Isaac Bashevis Singer’s first literary venture was lost for almost a century—until a partial copy resurfaced in an attic in Poland.
Some months ago a thin parcel arrived at the Yiddish Book Center postmarked Lublin, Poland. Inside were a few stiff sheets of yellowing card. Crinkled and mottled, they looked and felt like oversized Passover matzos. On one side, deeply imprinted, were four-square layouts of Tehillim, the Hebrew psalms, and pages from the siddur, the standard Jewish prayer book. On the other: double-page proofs in Yiddish. It was an extraordinary feeling to see and hold them, knowing the saga of their survival. Dating from the 1920s, they had outlived bombing raids, fires, and the murder of almost everyone whose hands had ever touched them.
The sheets from Poland were the biggest clues in a mystery worthy of Bashevis himself—the complete disappearance of the literary journal he edited as a young man, barely out of his teens. Salamandrye (Salamander) is the holy grail of Singer scholarship. No library in the world has a copy. Not a single one appears to have survived. It is as if the young Singer had devised the perfect vanishing act—a mythical journal named after a creature with supposed supernatural powers.
A few years ago, however, the story took an extraordinary turn. A cache of old printers’ proofs turned up in Bilgoraj, the Polish town where Singer was living when he edited the journal. The proofs found their way to Monika Adamczyk-Garbowska, Poland’s leading Singer scholar. She saw the name Salamandrye on one of the sheets and immediately recognized their significance.
On the following pages, Professor Adamczyk-Garbowska finds traces of the mature Singer’s genius in his first literary venture. And you’ll find three Pakn Treger exclusives: translated excerpts from Singer’s earliest writings; new details of his ties to a renowned family of printers; and full-size reproductions of some Salamandrye page proofs, exactly as they resurfaced in Bilgoraj.
A Writer Is Born
Of all the places in which a long-lost Singer work might be found, the small Polish town of Bilgoraj would surely seem one of the least likely.
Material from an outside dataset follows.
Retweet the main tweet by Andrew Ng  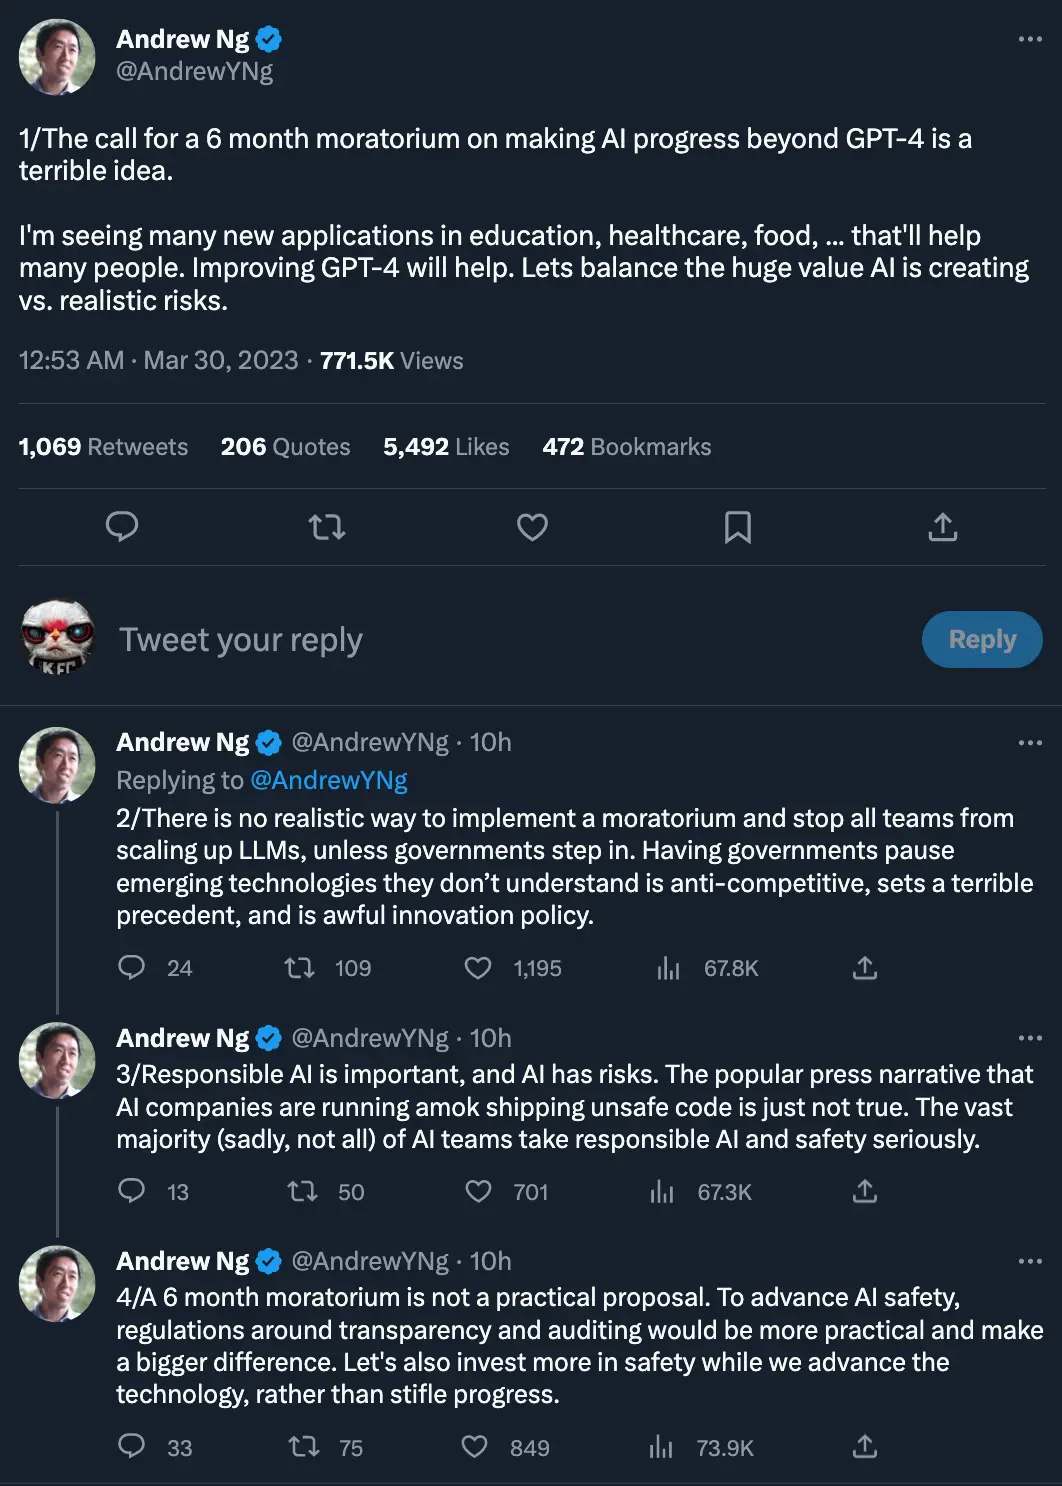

Not only is it many decades since Singer lived there, but almost the entire town was burned to the ground during World War II.
And yet there’s something fitting about the chance discovery in a Bilgoraj attic. Helped by Jews with family roots there, the town has been reconnecting with its pre-War past and celebrating the writer whose stories spread its name around the world.
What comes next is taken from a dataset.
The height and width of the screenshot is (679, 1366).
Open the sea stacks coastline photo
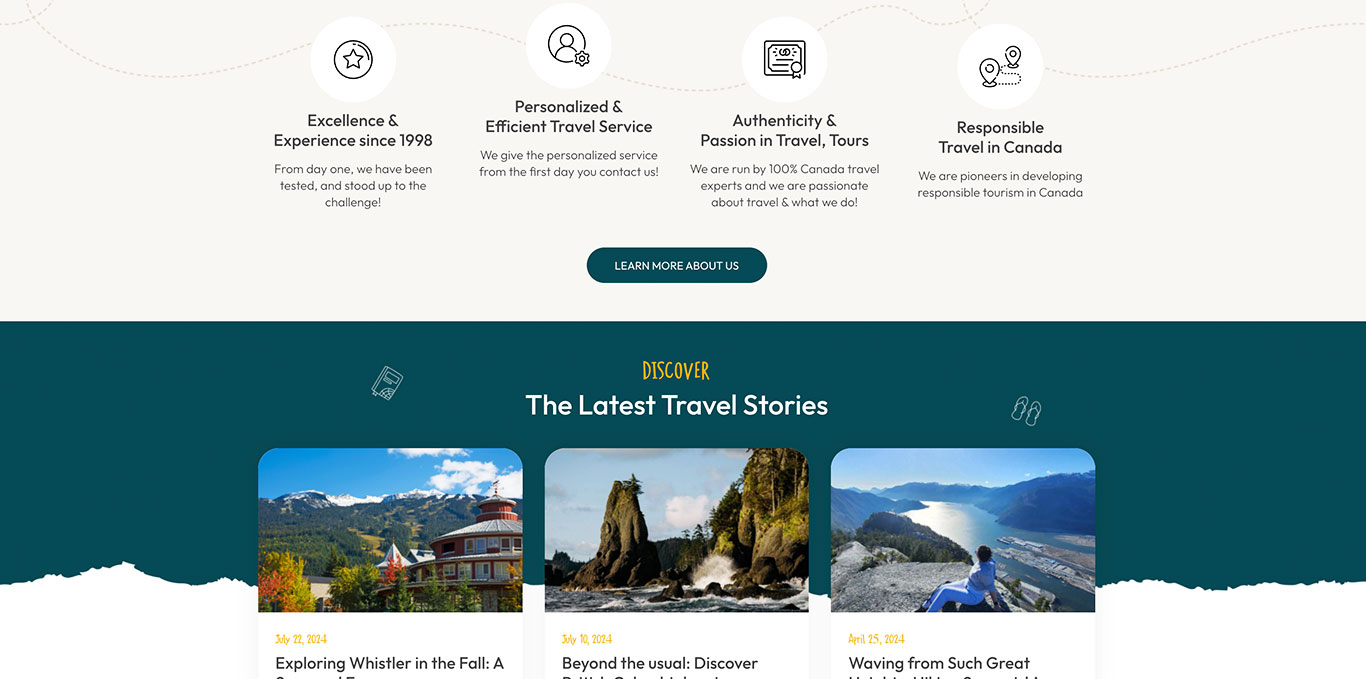click(x=677, y=530)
In May 2003, I helped organize a Bashevis Singer festival in Bilgoraj, where the writer lived as a teenager. It aroused interest in his work as well as that of his brother I. J. Singer and his sister Esther Kreitman. The following spring a remarkable discovery was made in the attic of a dilapidated house in the town—several dozen sheets of recycled, printed paper from the former Jewish printing house of N. N. Kronenberg. I received them from the director of the Bilgoraj museum and saw that they were pages from the long-lost Salamandrye, together with various other publications.
On the basis of the preserved pages it is possible to reconstruct about half of the periodical. Salamandrye appears to have contained thirty-two pages. On the title page we find the journal described as the first issue of an occasional anthology, edited by “Itche Zinger” and issued by him together with “Y. Sh. A. Kronenberg.” In the mold of the many modernist Yiddish journals produced at that time, it contains prose, poetry, and essays.
It is noteworthy that this is the only time in his career that Singer uses his birth name. (Later he adopted “Y. Bashevis” for his Yiddish work and “Isaac Bashevis Singer” in English, along with a variety of pseudonyms.) There are at least two texts by Bashevis in this journal. “Vos dertseylt der mistiker fun tarnomiasto” (“The Story of the Mystic from Tarnomiasto”) is a work of fiction signed by him. The other, “Der banaler futurizm” (“Banal Futurism”), is unsigned, but from the style and content we can deduce it was also written by him. It is extremely interesting that these juvenile texts already show the direction of his future career as a storyteller, journalist, and critic. It’s quite possible that other pieces in the journal were also authored by Singer, for example “Shmuel hirshnzon,” a humorous sketch signed by Yitskhok Bleykhman (Isaac the Pale One)—a possible allusion to the writer’s pale complexion.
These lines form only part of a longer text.